- Your task: Reproduce the listing below, substituting "Directive" for every occurrence of "Instruction" and leaving all other text unaltered.

- Exercise material:
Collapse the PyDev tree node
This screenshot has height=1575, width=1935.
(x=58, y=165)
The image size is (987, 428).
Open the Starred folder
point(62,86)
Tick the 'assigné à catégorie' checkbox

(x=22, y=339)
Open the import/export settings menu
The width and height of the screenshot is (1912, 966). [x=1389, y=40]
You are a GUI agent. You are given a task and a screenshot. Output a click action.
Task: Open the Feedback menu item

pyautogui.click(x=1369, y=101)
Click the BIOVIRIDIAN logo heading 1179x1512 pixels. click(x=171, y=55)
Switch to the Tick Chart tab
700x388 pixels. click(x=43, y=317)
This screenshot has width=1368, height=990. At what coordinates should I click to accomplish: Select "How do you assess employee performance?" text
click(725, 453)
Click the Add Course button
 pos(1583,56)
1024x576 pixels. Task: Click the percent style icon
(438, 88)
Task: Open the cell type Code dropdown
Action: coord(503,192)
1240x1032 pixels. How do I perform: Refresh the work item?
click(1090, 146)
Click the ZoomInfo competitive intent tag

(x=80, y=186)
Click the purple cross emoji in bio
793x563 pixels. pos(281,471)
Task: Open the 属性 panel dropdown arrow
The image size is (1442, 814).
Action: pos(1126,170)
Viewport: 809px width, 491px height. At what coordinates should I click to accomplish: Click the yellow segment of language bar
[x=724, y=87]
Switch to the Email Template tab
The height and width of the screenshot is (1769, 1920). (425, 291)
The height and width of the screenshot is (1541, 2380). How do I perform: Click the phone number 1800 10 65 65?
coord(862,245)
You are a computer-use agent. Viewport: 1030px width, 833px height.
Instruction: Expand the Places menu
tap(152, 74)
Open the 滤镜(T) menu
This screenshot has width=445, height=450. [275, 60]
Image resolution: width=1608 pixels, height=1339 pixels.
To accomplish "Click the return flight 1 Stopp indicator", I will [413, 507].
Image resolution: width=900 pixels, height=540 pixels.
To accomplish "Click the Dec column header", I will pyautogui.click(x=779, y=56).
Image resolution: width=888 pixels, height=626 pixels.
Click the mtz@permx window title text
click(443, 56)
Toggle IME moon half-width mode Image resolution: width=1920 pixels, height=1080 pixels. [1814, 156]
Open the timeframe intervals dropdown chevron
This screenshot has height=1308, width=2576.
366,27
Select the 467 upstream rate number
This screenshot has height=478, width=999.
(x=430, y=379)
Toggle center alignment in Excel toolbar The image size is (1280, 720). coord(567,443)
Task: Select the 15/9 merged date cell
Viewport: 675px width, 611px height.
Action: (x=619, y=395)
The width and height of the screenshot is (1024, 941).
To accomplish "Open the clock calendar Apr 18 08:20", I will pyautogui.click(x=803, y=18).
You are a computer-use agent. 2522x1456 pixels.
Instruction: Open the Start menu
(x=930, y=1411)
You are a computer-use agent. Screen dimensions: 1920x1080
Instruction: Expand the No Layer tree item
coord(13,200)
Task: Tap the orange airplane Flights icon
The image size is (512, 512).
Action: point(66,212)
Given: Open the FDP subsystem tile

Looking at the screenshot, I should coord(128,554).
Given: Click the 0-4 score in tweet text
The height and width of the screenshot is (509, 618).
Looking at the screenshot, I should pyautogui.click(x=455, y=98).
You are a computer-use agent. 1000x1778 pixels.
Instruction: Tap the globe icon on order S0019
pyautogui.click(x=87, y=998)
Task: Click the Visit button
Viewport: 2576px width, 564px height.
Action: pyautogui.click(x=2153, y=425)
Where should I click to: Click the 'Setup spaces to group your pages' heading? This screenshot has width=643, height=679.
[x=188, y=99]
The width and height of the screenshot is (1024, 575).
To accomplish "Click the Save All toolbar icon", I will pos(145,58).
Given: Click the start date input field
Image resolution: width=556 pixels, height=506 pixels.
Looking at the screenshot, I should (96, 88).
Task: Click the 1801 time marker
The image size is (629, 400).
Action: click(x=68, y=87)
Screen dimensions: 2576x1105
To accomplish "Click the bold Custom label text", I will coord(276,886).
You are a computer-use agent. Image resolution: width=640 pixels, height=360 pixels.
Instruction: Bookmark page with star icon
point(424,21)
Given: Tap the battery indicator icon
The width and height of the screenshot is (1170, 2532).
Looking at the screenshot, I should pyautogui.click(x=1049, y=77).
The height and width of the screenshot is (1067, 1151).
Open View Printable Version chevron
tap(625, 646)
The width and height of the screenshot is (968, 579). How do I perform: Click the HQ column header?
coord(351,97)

- Problem solution:
Collapse the PyDev tree node
This screenshot has height=1575, width=1935.
(x=58, y=165)
The image size is (987, 428).
Open the Starred folder
point(62,86)
Tick the 'assigné à catégorie' checkbox

(x=22, y=339)
Open the import/export settings menu
The width and height of the screenshot is (1912, 966). [x=1389, y=40]
You are a GUI agent. You are given a task and a screenshot. Output a click action.
Task: Open the Feedback menu item

pyautogui.click(x=1369, y=101)
Click the BIOVIRIDIAN logo heading 1179x1512 pixels. click(x=171, y=55)
Switch to the Tick Chart tab
700x388 pixels. click(x=43, y=317)
This screenshot has width=1368, height=990. At what coordinates should I click to accomplish: Select "How do you assess employee performance?" text
click(725, 453)
Click the Add Course button
 pos(1583,56)
1024x576 pixels. Task: Click the percent style icon
(438, 88)
Task: Open the cell type Code dropdown
Action: coord(503,192)
1240x1032 pixels. How do I perform: Refresh the work item?
click(1090, 146)
Click the ZoomInfo competitive intent tag

(x=80, y=186)
Click the purple cross emoji in bio
793x563 pixels. pos(281,471)
Task: Open the 属性 panel dropdown arrow
The image size is (1442, 814).
Action: pos(1126,170)
Viewport: 809px width, 491px height. At what coordinates should I click to accomplish: Click the yellow segment of language bar
[x=724, y=87]
Switch to the Email Template tab
The height and width of the screenshot is (1769, 1920). (425, 291)
The height and width of the screenshot is (1541, 2380). How do I perform: Click the phone number 1800 10 65 65?
coord(862,245)
You are a computer-use agent. Viewport: 1030px width, 833px height.
Directive: Expand the Places menu
tap(152, 74)
Open the 滤镜(T) menu
This screenshot has width=445, height=450. [275, 60]
Image resolution: width=1608 pixels, height=1339 pixels.
To accomplish "Click the return flight 1 Stopp indicator", I will [413, 507].
Image resolution: width=900 pixels, height=540 pixels.
To accomplish "Click the Dec column header", I will pyautogui.click(x=779, y=56).
Image resolution: width=888 pixels, height=626 pixels.
Click the mtz@permx window title text
click(443, 56)
Toggle IME moon half-width mode Image resolution: width=1920 pixels, height=1080 pixels. [1814, 156]
Open the timeframe intervals dropdown chevron
This screenshot has height=1308, width=2576.
366,27
Select the 467 upstream rate number
This screenshot has height=478, width=999.
(x=430, y=379)
Toggle center alignment in Excel toolbar The image size is (1280, 720). coord(567,443)
Task: Select the 15/9 merged date cell
Viewport: 675px width, 611px height.
Action: (x=619, y=395)
The width and height of the screenshot is (1024, 941).
To accomplish "Open the clock calendar Apr 18 08:20", I will pyautogui.click(x=803, y=18).
You are a computer-use agent. 2522x1456 pixels.
Directive: Open the Start menu
(x=930, y=1411)
You are a computer-use agent. Screen dimensions: 1920x1080
Directive: Expand the No Layer tree item
coord(13,200)
Task: Tap the orange airplane Flights icon
The image size is (512, 512).
Action: point(66,212)
Given: Open the FDP subsystem tile

Looking at the screenshot, I should coord(128,554).
Given: Click the 0-4 score in tweet text
The height and width of the screenshot is (509, 618).
Looking at the screenshot, I should pyautogui.click(x=455, y=98).
You are a computer-use agent. 1000x1778 pixels.
Directive: Tap the globe icon on order S0019
pyautogui.click(x=87, y=998)
Task: Click the Visit button
Viewport: 2576px width, 564px height.
Action: pyautogui.click(x=2153, y=425)
Where should I click to: Click the 'Setup spaces to group your pages' heading? This screenshot has width=643, height=679.
[x=188, y=99]
The width and height of the screenshot is (1024, 575).
To accomplish "Click the Save All toolbar icon", I will pos(145,58).
Given: Click the start date input field
Image resolution: width=556 pixels, height=506 pixels.
Looking at the screenshot, I should (96, 88).
Task: Click the 1801 time marker
The image size is (629, 400).
Action: click(x=68, y=87)
Screen dimensions: 2576x1105
To accomplish "Click the bold Custom label text", I will coord(276,886).
You are a computer-use agent. Image resolution: width=640 pixels, height=360 pixels.
Directive: Bookmark page with star icon
point(424,21)
Given: Tap the battery indicator icon
The width and height of the screenshot is (1170, 2532).
Looking at the screenshot, I should pyautogui.click(x=1049, y=77).
The height and width of the screenshot is (1067, 1151).
Open View Printable Version chevron
tap(625, 646)
The width and height of the screenshot is (968, 579). How do I perform: Click the HQ column header?
coord(351,97)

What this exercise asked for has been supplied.